This is my daughter’s story for the #kbcAPinchOfMagic contest!
The story of a well-intended experiment that turned hilarious
I was playing with my friends on the balcony when suddenly my Appa came out running with a broom in his hand. I wondered what was wrong and asked him what happened. He said a big lizard has entered the house.
I and my friends rushed into the house to get a closer look at the lizard. As we stepped into the house, we were frightened to see an almost 6 inches long lizard with dark black spots staring right at us. We all stepped back and went up to the terrace as Appa decided to wait till it gets out of the house.
The minute we reached the terrace, an idea struck me. I wondered what if I could make a magic herbal ball that can shoo away the lizard. I could then make my Appa proud of me and he too can attend office meetings without worrying about the lizard’s surprise visits.
I took the help of my friends to make a herbal lizard be-gone ball.
We entered our herbal science lab, our terrace garden. We took a mug and plucked some leaves of tulsi, ajwain and pudina. We added some water and each of us took a turn to crush the leaves with a stone. Then, one of my friends said, “Arey, this is smelling fresh and nice, like the chutney my mother makes. The lizard will have a feast and not go away”.
“Oh yes”, I said. Then, in the corner of the garden, I saw the Panchagavya bottle that my Amma had kept and had asked me not to touch it. I know it smells yuck and that would be the best thing to shoo away the lizard.
We then put on our masks and quickly poured a little bit of Panchagavya into the herbal mix. We then crushed it again and it smelled horrible. And I wondered how to make it as a ball. Then, my other friend said, “let’s add some Aloe vera gel as it’s sticky”. We then mixed it all together and it turned somewhat like the unicorn poop slime!
I thought why not make it attractive. So, we took some magenta coloured Vadahmalli flowers, crushed them to get the colour and added it to the mix. We added some more leaves and crushed them to make them thick. Then, we made it into balls and then we put them in the freezer. After some time, we took out one herbal lizard be-gone ball. It was frozen and hard. We quickly tied it with a thread and hung it from the curtain rod in the entrance.

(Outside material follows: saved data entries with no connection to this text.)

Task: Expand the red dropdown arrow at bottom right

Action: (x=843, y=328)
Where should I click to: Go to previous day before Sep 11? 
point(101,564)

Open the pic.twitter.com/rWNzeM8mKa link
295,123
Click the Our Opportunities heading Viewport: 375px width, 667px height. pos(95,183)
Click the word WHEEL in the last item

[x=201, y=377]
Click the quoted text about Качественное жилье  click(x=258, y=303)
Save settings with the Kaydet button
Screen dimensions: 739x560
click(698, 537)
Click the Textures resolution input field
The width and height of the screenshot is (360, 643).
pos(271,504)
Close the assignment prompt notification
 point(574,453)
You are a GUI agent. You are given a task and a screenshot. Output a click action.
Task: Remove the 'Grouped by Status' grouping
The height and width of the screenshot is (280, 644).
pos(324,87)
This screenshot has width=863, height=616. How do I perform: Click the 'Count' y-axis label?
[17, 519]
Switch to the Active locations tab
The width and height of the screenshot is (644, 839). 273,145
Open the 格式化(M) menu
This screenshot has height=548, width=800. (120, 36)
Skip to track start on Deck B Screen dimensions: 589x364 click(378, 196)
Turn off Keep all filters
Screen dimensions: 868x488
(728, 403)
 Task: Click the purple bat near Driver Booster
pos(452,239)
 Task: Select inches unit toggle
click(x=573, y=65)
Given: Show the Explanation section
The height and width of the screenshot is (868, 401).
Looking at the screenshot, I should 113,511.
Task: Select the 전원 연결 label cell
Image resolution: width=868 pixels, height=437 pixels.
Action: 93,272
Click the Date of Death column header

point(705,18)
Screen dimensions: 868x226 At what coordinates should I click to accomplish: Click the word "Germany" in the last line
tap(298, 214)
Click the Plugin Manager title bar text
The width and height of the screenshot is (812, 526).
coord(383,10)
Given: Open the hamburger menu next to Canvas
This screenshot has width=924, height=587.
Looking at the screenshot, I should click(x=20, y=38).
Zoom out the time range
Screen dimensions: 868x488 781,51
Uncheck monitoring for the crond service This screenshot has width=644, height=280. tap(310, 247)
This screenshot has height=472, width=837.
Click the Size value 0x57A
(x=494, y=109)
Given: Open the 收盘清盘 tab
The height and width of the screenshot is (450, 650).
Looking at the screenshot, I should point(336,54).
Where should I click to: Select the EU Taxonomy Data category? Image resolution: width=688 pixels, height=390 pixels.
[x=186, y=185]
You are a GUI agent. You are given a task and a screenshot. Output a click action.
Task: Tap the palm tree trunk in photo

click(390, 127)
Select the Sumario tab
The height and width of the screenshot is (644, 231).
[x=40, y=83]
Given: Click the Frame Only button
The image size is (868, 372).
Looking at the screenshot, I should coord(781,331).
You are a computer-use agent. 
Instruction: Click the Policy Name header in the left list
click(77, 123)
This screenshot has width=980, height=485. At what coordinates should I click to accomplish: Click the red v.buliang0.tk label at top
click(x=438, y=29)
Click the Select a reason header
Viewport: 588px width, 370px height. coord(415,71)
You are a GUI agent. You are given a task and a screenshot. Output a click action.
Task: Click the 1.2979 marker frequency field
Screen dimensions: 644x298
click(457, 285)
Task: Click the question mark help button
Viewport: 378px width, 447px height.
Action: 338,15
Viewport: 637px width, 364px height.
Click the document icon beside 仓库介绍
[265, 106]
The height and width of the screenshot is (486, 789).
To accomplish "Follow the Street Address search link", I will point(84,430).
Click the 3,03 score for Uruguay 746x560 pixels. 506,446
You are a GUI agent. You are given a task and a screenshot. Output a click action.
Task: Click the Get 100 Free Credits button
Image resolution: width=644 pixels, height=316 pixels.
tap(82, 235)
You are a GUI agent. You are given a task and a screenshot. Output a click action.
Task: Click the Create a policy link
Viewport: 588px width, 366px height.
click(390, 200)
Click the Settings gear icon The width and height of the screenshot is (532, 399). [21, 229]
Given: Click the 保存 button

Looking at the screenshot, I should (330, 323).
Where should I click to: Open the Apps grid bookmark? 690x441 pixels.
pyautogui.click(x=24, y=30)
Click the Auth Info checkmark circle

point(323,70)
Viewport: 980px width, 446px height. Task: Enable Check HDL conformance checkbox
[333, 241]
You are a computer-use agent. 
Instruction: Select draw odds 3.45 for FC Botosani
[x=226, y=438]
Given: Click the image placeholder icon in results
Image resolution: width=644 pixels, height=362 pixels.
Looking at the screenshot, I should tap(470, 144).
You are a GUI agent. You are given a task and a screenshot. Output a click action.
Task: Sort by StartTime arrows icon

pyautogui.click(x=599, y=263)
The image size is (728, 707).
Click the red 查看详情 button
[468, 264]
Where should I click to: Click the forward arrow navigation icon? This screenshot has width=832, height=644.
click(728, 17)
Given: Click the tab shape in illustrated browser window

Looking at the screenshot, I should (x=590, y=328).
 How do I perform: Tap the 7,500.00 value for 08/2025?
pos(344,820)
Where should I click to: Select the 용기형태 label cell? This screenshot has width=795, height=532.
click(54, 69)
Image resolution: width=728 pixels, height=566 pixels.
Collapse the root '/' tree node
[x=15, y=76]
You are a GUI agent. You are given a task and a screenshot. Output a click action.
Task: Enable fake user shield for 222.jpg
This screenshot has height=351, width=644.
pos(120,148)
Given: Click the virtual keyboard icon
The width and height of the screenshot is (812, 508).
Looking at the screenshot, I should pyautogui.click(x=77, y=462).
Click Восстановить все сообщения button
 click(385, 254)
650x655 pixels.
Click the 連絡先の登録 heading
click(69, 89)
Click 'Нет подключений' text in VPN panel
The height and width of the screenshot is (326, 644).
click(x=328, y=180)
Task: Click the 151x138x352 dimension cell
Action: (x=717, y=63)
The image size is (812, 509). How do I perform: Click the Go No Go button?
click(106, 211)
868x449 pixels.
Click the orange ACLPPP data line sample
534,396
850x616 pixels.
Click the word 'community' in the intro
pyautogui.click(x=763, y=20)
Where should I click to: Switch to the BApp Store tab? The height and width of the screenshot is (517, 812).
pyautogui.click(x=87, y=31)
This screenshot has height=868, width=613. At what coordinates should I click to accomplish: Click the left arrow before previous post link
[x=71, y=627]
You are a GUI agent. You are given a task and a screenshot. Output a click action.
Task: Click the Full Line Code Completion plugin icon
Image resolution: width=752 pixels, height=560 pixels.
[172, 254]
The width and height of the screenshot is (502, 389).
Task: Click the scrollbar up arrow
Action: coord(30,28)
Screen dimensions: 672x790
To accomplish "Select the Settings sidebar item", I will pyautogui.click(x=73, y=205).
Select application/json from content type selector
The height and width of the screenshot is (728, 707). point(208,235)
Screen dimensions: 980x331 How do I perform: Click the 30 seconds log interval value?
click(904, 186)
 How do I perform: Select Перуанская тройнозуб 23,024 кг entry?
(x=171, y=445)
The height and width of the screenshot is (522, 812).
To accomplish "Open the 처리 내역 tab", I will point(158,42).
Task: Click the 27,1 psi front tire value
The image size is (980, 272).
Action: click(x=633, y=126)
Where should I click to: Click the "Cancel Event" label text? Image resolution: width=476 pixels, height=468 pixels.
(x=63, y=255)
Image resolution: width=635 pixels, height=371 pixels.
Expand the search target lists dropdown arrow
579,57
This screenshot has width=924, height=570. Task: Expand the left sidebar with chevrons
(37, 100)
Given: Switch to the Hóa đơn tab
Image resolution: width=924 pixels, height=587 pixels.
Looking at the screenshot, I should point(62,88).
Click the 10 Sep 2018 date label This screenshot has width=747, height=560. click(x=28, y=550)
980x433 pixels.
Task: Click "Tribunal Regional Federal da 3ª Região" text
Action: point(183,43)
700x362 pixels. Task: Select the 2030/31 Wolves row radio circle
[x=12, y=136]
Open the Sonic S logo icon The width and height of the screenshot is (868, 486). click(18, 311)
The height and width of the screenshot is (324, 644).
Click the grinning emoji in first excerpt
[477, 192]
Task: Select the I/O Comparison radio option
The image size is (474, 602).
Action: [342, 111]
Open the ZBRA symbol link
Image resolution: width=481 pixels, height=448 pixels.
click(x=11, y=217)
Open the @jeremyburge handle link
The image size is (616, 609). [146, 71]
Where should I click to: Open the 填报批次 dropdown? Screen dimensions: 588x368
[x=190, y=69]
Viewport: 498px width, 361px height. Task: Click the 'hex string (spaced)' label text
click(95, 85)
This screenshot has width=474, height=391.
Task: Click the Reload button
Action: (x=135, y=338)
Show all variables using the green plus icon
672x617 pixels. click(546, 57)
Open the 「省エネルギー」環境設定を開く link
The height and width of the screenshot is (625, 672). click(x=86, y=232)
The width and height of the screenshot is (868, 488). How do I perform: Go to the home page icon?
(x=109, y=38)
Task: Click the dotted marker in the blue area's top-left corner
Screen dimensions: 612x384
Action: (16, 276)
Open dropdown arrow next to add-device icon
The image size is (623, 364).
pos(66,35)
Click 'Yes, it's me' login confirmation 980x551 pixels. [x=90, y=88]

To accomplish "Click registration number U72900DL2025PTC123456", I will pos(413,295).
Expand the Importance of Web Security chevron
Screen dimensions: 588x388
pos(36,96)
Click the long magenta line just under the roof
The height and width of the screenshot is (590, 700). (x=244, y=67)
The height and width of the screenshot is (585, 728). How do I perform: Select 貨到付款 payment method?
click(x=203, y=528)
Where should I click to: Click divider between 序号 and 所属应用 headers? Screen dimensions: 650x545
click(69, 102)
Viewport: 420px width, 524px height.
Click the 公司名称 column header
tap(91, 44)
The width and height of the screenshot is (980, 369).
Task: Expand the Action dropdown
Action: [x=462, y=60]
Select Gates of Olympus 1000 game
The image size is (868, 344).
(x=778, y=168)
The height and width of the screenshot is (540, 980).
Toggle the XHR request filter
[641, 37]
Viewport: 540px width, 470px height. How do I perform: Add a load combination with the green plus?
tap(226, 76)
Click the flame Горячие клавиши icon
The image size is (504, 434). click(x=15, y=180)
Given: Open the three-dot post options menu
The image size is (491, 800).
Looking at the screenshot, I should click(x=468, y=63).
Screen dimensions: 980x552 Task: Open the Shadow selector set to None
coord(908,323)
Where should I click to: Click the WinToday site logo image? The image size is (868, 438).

I was feeling excited to show our invention to my parents. I called Appa and Amma to the entrance to show them. As Appa reached the entrance, the lizard be-gone ball melted and S-P-L-A-S-H dropped on my father’s head!!! Seeing this happen, my friends ran away. And before Appa could catch me and scold I went running inside, to the kitchen, to hide behind my Amma.
But, she was standing there staring at me angrily with the refrigerator door open and a horrible smell coming out of the freezer. I was trapped and I went running into the bathroom and locked the door. As I left a sigh and turned around, I felt someone staring at me…and oh noooooo…it’s the lizaaaarrrrrrrrrrdddd……!!!!!
P.S. This story is narrated and illustrated by my 9-year-old daughter, Mahathi and typed by me while being corrected upon many times by the author (SIGH!). Also, the author insists that I make a mention of the following points:
1. That she prefers Panchgavya and Vadahmalli to start with a capital letter (don’t ask me why) and Vadahmalli be spelt just the same.
2. The title should be the same (especially, the hyphen between be & gone, that matters!) and no other suggestions (Shoopalli Chooranam/ ShooLiz Ball) shall be taken into consideration.
3. Bringing in unicorn reference (poop slime) was a must.
4. Absolutely no compromise with the multiple exclamatory marks and the exaggerated spellings pleeeaaaassseeeee!!!!!!!
Disclaimer: This is a work of fiction. Characters and incidents are the products of the author’s imagination. Any resemblance to actual persons, living or dead, or actual events is purely coincidental. And it would be a lie if I put such a disclaimer as most of it is a reference from real life. It’s up to the reader to decide and settle with their choices of calling parts/whole of the story fictional/non-fictional.